*Task prompt:* Each line below from the one containing "Click third green" through the one containing "Select the Power" is to be given again exactly, and no line outside that span.

[Extracted records]
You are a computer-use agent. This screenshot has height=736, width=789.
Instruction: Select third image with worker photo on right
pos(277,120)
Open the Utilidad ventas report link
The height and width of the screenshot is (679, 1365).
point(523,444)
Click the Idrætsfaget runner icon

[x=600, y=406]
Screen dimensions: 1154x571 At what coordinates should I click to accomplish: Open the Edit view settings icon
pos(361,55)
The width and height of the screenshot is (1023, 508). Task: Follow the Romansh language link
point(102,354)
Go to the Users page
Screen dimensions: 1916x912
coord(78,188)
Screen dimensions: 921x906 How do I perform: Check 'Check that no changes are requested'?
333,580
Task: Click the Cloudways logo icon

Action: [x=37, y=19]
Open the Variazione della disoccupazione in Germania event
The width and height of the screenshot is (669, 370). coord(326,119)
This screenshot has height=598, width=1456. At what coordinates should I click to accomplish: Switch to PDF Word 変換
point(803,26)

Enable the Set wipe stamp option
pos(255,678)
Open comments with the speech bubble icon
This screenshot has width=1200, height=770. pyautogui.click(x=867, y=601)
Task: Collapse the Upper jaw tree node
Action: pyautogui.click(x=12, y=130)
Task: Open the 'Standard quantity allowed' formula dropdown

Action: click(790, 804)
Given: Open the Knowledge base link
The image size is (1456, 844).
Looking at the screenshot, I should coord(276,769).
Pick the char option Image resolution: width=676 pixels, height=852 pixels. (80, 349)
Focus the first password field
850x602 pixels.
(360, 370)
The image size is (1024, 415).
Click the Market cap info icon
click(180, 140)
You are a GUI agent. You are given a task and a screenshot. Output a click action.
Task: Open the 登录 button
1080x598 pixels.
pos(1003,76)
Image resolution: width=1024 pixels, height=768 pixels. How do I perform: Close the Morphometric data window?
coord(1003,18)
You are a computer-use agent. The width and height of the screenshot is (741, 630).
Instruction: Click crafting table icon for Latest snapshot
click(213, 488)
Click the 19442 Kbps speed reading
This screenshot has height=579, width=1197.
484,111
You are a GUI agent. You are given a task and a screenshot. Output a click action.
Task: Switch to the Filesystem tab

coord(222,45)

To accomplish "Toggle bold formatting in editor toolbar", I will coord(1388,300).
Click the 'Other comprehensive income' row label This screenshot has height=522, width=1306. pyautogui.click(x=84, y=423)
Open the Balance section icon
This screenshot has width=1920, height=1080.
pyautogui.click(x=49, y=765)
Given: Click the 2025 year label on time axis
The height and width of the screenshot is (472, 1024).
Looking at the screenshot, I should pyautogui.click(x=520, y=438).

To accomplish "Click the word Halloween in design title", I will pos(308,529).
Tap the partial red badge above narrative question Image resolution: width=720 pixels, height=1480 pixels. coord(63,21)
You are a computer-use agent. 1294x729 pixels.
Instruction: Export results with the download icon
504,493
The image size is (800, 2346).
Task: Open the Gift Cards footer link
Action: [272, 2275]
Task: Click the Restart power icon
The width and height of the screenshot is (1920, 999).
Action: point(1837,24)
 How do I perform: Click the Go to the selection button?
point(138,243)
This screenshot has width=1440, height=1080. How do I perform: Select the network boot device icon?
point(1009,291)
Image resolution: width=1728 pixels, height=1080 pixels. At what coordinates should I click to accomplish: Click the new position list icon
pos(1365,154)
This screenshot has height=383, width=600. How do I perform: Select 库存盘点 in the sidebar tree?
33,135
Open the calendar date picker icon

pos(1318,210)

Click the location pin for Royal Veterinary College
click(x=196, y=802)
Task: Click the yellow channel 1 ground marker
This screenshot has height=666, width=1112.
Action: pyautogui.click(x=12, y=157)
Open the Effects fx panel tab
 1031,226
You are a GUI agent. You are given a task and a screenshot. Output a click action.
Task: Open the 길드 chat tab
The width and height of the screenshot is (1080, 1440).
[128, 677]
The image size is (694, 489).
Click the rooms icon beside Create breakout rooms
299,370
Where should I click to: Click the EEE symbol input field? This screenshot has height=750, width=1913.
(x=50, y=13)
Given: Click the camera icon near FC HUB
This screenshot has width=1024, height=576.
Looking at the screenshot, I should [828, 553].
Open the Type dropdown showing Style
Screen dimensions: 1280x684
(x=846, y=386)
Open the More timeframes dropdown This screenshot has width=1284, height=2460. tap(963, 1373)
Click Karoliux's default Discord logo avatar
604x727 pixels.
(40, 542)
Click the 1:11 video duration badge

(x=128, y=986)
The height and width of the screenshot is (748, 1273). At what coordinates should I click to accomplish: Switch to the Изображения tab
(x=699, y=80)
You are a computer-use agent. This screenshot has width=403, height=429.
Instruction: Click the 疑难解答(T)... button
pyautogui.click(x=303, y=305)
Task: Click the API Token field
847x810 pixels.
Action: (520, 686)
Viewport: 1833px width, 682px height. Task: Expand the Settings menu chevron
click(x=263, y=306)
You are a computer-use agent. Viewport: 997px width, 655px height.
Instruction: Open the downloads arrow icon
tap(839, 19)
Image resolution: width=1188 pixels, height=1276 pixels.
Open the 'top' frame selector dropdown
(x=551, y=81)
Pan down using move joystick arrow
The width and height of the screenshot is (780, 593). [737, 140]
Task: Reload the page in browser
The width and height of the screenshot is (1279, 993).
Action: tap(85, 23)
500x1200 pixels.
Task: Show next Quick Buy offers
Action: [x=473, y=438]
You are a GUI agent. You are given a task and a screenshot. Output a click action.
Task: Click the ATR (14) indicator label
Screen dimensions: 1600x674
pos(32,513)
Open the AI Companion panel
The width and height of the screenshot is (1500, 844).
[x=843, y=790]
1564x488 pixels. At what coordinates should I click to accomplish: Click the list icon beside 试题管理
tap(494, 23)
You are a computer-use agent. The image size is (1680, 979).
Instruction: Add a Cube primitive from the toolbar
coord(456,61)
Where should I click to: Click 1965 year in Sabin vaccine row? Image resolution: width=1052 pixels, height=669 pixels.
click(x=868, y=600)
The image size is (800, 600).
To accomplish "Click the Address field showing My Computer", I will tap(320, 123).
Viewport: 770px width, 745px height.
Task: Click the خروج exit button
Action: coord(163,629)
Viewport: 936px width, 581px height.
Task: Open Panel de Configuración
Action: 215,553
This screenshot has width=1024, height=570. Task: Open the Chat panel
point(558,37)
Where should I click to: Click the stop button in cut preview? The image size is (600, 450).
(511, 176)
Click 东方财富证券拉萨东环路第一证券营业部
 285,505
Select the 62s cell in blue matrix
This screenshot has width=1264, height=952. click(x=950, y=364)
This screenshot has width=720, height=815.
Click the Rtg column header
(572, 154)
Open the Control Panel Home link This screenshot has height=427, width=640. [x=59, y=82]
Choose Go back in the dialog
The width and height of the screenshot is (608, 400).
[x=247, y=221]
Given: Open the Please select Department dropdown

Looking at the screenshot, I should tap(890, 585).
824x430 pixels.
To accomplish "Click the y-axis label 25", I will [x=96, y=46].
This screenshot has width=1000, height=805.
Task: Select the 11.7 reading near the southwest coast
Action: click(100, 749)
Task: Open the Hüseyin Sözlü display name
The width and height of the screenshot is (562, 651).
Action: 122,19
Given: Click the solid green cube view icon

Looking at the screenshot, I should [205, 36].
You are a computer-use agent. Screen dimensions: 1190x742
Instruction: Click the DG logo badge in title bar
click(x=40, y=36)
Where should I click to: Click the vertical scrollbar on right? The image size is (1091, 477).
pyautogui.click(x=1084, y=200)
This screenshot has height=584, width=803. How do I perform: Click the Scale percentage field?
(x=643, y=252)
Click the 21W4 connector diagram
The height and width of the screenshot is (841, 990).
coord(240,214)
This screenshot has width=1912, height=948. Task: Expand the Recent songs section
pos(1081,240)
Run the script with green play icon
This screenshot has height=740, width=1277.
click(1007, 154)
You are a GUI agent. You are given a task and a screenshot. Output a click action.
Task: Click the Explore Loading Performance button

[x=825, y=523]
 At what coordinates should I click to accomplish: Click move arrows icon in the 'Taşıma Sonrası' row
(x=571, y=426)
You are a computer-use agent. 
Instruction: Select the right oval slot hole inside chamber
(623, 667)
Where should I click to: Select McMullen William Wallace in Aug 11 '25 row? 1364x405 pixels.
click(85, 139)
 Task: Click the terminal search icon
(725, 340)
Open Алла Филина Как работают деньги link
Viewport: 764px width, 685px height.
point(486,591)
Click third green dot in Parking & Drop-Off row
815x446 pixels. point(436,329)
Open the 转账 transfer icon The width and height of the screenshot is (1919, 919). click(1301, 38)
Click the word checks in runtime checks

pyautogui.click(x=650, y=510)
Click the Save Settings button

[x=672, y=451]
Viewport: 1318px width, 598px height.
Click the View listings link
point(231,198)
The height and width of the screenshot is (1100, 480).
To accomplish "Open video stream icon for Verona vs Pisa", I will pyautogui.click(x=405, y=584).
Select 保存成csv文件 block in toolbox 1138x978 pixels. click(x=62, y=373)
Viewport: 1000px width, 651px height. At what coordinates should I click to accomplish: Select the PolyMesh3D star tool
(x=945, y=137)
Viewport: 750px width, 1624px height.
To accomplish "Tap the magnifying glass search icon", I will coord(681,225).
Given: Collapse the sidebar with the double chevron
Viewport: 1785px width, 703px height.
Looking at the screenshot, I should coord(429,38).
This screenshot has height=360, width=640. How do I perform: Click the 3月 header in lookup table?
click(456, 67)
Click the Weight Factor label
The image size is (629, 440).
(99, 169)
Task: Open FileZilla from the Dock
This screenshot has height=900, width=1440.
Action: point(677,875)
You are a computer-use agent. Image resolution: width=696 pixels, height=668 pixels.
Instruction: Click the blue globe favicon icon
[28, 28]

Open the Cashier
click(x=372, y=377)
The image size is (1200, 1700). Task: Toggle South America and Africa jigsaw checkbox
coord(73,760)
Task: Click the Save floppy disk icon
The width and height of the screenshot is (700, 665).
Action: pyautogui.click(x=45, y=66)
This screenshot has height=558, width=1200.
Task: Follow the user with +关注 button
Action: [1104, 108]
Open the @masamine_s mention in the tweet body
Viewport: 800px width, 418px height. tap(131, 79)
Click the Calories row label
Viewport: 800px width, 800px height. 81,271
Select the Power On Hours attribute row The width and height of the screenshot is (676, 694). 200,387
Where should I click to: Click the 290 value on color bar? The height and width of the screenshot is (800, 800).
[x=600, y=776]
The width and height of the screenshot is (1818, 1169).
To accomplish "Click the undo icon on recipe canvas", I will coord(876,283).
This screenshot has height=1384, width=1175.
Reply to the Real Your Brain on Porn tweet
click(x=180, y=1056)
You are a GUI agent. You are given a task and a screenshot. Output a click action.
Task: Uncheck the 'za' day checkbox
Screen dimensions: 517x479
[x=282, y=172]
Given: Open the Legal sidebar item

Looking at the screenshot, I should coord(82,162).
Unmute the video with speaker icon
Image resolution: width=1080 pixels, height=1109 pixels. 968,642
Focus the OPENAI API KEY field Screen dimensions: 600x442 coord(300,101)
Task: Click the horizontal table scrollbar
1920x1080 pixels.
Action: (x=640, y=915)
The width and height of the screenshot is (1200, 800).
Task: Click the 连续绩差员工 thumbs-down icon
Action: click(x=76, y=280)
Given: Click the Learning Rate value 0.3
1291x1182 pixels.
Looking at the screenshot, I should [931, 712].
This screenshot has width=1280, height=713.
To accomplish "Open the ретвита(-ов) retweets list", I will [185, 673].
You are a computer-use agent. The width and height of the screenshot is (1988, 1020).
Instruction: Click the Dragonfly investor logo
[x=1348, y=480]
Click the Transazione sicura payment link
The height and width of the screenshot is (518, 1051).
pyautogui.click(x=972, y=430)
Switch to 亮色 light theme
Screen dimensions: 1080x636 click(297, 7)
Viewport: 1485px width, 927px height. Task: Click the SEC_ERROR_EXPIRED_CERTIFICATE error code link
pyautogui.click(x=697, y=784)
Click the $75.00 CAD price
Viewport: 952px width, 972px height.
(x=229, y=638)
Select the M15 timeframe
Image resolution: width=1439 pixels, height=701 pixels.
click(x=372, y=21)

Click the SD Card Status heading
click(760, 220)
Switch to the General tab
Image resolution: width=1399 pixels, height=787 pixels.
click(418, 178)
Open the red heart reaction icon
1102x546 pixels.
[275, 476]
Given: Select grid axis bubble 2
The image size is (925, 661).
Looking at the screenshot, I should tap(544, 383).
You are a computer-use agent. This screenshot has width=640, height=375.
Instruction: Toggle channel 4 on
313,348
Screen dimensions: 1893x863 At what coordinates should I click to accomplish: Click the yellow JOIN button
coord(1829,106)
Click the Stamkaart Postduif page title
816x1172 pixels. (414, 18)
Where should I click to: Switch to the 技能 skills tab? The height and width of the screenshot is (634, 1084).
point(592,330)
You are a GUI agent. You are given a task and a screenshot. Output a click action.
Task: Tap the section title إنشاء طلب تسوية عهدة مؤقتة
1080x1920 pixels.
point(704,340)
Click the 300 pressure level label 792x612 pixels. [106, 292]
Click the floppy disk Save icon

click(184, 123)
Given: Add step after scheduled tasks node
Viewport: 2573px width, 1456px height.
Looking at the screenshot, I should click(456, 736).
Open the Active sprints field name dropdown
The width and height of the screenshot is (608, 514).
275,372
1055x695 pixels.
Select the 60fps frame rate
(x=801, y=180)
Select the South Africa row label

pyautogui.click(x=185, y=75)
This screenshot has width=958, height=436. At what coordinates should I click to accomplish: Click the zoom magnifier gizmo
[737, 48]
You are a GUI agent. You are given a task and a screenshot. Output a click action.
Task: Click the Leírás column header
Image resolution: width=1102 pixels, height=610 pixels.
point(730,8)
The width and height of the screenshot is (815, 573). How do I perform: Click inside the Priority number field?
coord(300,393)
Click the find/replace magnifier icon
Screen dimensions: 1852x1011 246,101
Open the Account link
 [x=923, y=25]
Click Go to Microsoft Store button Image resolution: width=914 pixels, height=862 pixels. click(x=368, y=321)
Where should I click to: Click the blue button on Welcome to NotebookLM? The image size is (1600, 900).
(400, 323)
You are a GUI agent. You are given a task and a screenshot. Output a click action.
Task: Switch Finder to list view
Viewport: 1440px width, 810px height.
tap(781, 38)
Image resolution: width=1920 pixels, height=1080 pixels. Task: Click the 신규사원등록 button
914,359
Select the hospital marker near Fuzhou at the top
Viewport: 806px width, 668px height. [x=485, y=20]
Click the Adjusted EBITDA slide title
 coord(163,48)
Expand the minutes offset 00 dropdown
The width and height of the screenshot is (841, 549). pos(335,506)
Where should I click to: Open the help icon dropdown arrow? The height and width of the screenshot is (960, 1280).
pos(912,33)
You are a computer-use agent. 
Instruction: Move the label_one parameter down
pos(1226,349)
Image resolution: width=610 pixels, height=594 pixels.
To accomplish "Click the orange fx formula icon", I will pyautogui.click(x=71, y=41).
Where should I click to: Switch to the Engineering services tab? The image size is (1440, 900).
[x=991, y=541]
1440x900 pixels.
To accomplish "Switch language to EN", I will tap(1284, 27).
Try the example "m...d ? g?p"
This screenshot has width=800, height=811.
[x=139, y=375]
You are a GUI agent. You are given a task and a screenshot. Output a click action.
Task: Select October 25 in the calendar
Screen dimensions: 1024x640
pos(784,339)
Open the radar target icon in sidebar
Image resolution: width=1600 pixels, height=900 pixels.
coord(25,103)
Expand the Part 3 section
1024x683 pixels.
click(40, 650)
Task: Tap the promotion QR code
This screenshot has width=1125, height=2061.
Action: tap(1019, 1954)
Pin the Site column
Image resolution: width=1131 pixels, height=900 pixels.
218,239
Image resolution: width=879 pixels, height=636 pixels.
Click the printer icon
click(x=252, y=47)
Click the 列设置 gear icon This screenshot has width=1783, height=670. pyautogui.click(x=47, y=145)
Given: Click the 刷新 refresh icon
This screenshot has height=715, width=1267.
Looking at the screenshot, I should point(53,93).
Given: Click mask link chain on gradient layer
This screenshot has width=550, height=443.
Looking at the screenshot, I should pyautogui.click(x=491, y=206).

*Solved exercise:*
Click third green dot in Parking & Drop-Off row
815x446 pixels. point(436,329)
Open the 转账 transfer icon The width and height of the screenshot is (1919, 919). click(1301, 38)
Click the word checks in runtime checks

pyautogui.click(x=650, y=510)
Click the Save Settings button

[x=672, y=451]
Viewport: 1318px width, 598px height.
Click the View listings link
point(231,198)
The height and width of the screenshot is (1100, 480).
To accomplish "Open video stream icon for Verona vs Pisa", I will pyautogui.click(x=405, y=584).
Select 保存成csv文件 block in toolbox 1138x978 pixels. click(x=62, y=373)
Viewport: 1000px width, 651px height. At what coordinates should I click to accomplish: Select the PolyMesh3D star tool
(x=945, y=137)
Viewport: 750px width, 1624px height.
To accomplish "Tap the magnifying glass search icon", I will coord(681,225).
Given: Collapse the sidebar with the double chevron
Viewport: 1785px width, 703px height.
Looking at the screenshot, I should coord(429,38).
This screenshot has height=360, width=640. How do I perform: Click the 3月 header in lookup table?
click(456, 67)
Click the Weight Factor label
The image size is (629, 440).
(99, 169)
Task: Open FileZilla from the Dock
This screenshot has height=900, width=1440.
Action: point(677,875)
You are a computer-use agent. Image resolution: width=696 pixels, height=668 pixels.
Instruction: Click the blue globe favicon icon
[28, 28]

Open the Cashier
click(x=372, y=377)
The image size is (1200, 1700). Task: Toggle South America and Africa jigsaw checkbox
coord(73,760)
Task: Click the Save floppy disk icon
The width and height of the screenshot is (700, 665).
Action: pyautogui.click(x=45, y=66)
This screenshot has height=558, width=1200.
Task: Follow the user with +关注 button
Action: [1104, 108]
Open the @masamine_s mention in the tweet body
Viewport: 800px width, 418px height. tap(131, 79)
Click the Calories row label
Viewport: 800px width, 800px height. 81,271
Select the Power On Hours attribute row The width and height of the screenshot is (676, 694). 200,387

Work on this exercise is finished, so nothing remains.